The optimal stopping $\tau_D$ can be computed as: $\tau_D = \inf \{0 \leq \tau \leq m \;such\;that\; (n+\tau,\xi_{n+\tau}) \in D \}$ , where $D=\Big\{ (n,\vec{x})\in {0,\dots,n}\times\mathbb{R}^N \; such \; that\; V^N(n,x)=G(n,x)\Big\}$ .

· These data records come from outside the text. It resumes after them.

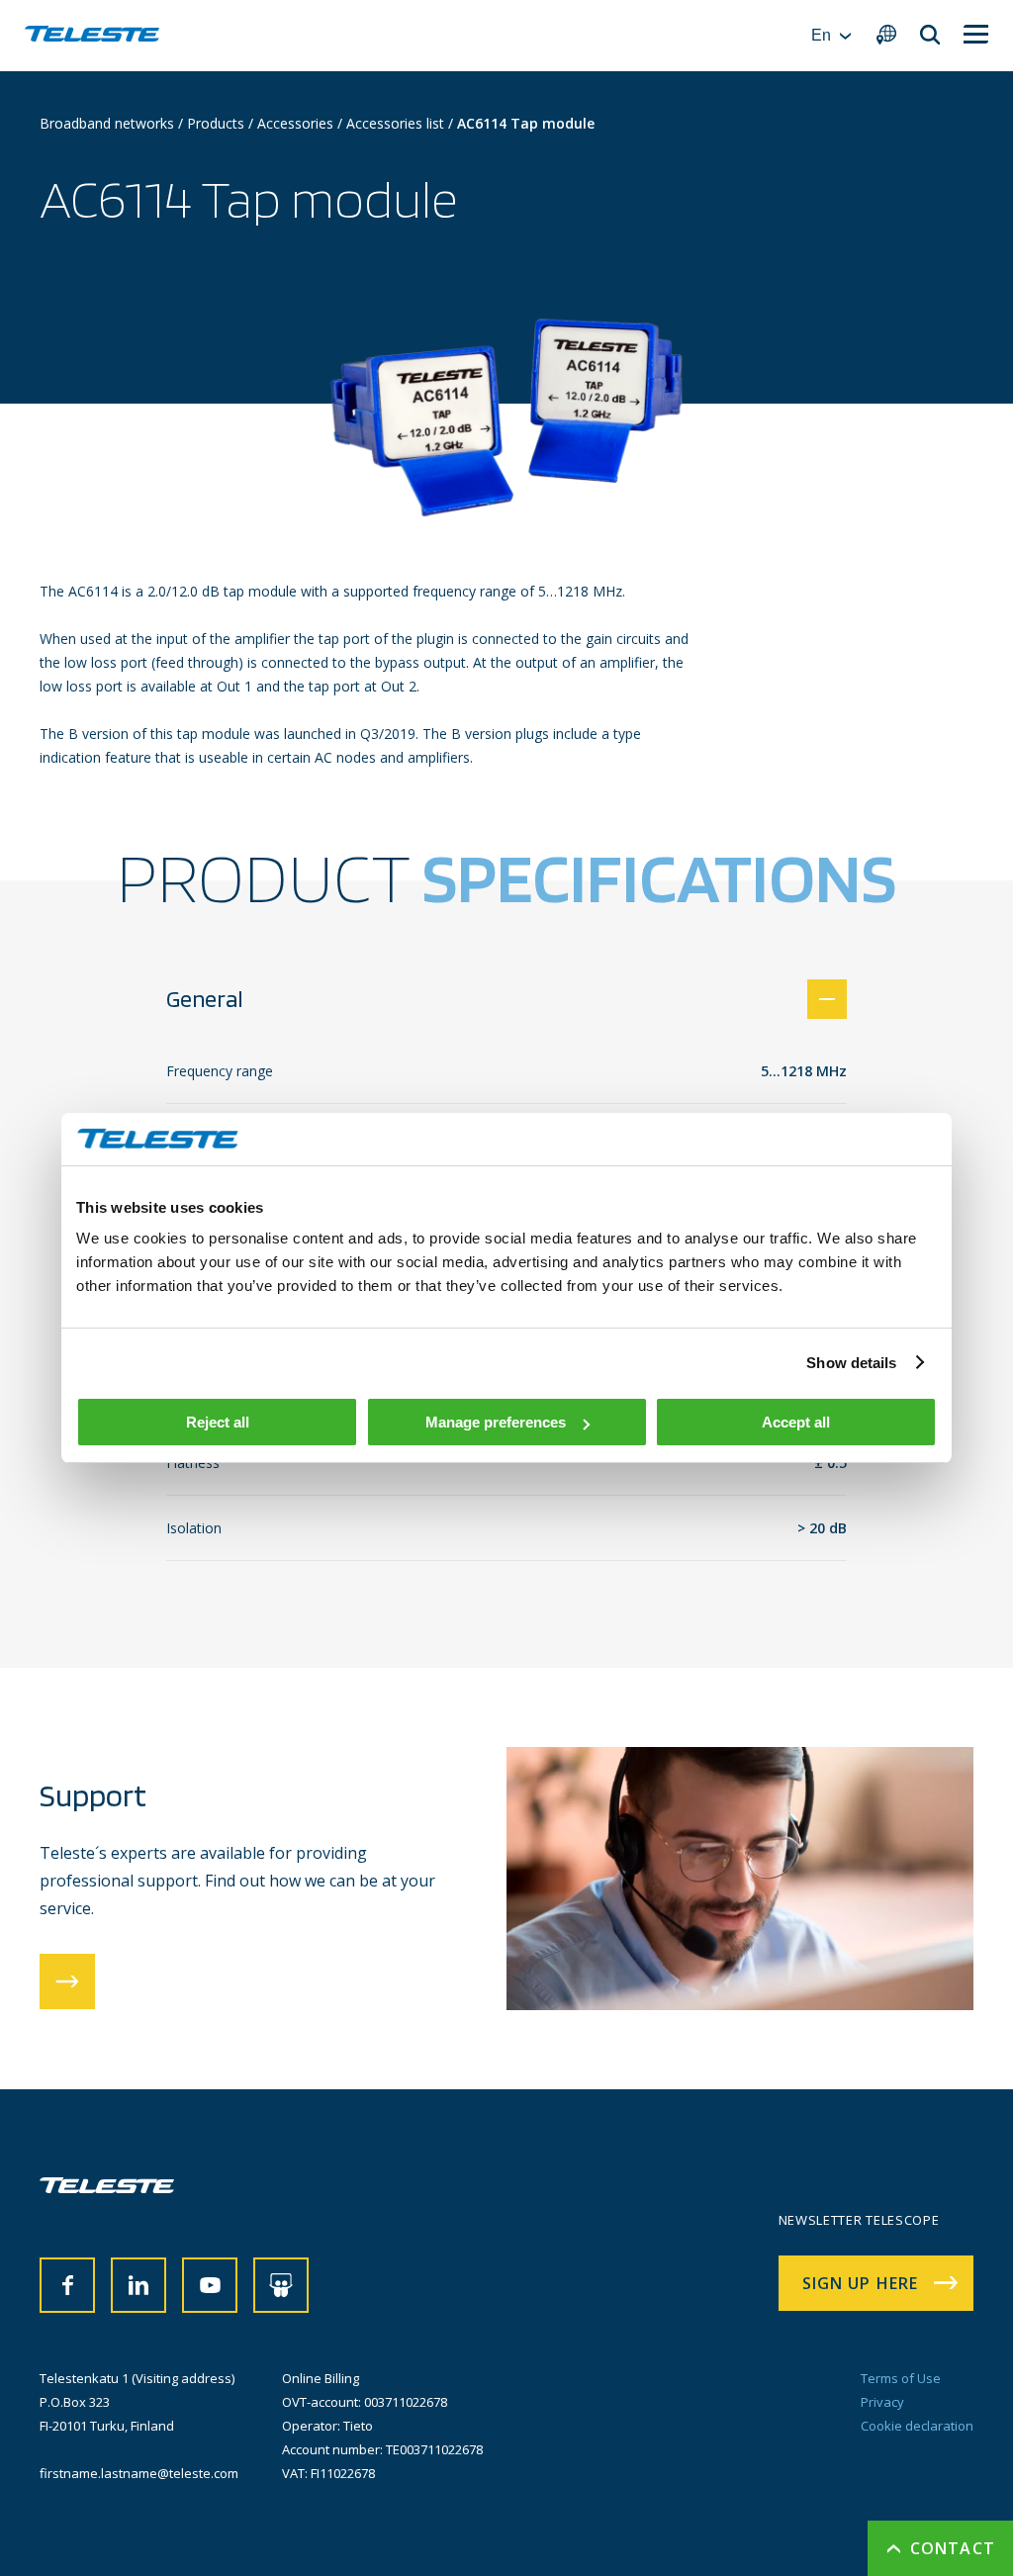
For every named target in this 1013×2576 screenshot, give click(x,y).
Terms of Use (901, 2378)
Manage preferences (495, 1422)
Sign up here (860, 2283)
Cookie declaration (917, 2426)
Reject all (217, 1422)
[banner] (92, 35)
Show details (851, 1362)
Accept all (796, 1422)
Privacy (882, 2402)
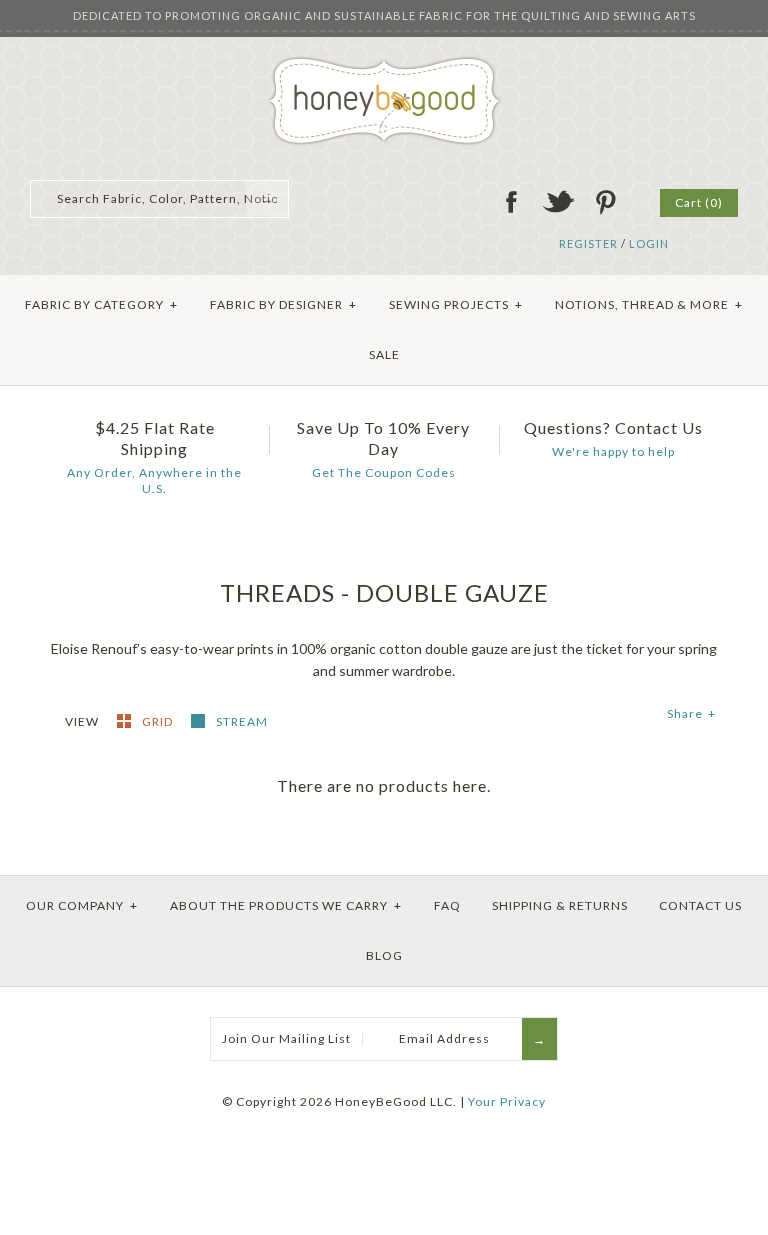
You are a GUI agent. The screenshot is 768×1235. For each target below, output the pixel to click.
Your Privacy (507, 1101)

Then we can define the transition operator as follow:

$T\Big[ g(n,\vec{x}) \Big] = \mathbb{E} \Big[ g(n+1,\xi_{n+1}) \,\Big|\, \xi_n=\vec{x} \Big]$

In this case our gain function will be defined as follow:

$G:{1,\dots,n}\times \mathbb{R}^N \to \mathbb{R}$

$(n,\vec{x}) \mapsto \frac{1}{||A\vec{x}-\vec{b}||}$

which respect the hypothesis of the previous theorem since the greatest the gain function could get is $\frac{1}{\epsilon_m}<\infty$ . Our transition operator becomes:

$T\Big[ g(n,\vec{x}) \Big] = \int_{\mathbb{R}^N} g(n+1,\vec{y})u_{n,\vec{x}}^{N}(\vec{y},\alpha_n) d\vec{y}$

In particular we can use Wald-Bellman equation to compute with a technique known as backward propagation $V^{m}(\cdot,\vec{x})$ (this is a common practice in dynamical programming):

$V^m(m-1,\vec{x}) = \max \bigg\{ \frac{1}{||A\vec{x}-\vec{b}||},\int_{\mathbb{R}^N} \frac{1}{||A\vec{x}-\vec{b}||} u_{m,\vec{x}}^{_N}(\vec{y},\alpha_{m}) d\vec{y}\bigg\}\;\;\;\; (OP1)$

$\vdots$

$V^m(m-2,\vec{x}) = \max \bigg\{ \frac{1}{||A\vec{x}-\vec{b}||}, \int_{\mathbb{R}^N} V^m(m-1,\vec{x}) u_{m-1,\vec{x}}^{_N}(\vec{y},\alpha_{m-1}) d\vec{y}\bigg\}\;\;\;\; (OP2)$

$\vdots$

and this allows to build the set $D=\Big\{ (n,\vec{x})\in \{1,\dots,n\}\times\mathbb{R}^N \; such \; that\; V^N(n,x)=G(n,x)\Big\}$ , which inf $\tau_D$ is the optimal stopping time we were searching fore.

Conclusion

We have here shown two ideas, the first one is presented in section 2 and explain how to decide at step $n-1$ if is convenient to compute $n$ , the second one provide a technique to compute the optimal stopping time for the CG method. Those idea are just an interesting exercise on the optimal stopping time and a probabilistic approach to the arrest criteria for numerical linear algebra. This because to compute the density $u_{n}^{N}$ and $u_{n,\vec{\mu}}^{_N}$ we need to have $\vec{p_n}$ and $\alpha_n$ that are the most complex operation in the CG method, $\mathcal{O}(N^2)$ .
An interesting approach to make the second idea computationally worth while would be the one of using a low-rank approximation of order $M<<N$ . In this way the complexity to compute the approximation of $\vec{p_n}$ and $\alpha_n$ is only $\mathcal{O}(MN)$ .
Last but not least is important to mention that if we would like to implement the afore mentioned ideas we could use a Monte Carlo integration technique to evaluate the integrals in equation $(D3)$ and $(OP 1,2)$ and a multi dimensional root-finding algorithm to find compute $D$ .
Interesting aspect that are worth investing are how to build the best possible low-rank approximation and if theory such as the one of generalized Toepliz sequences can give us useful information to build our density function in a more efficient way.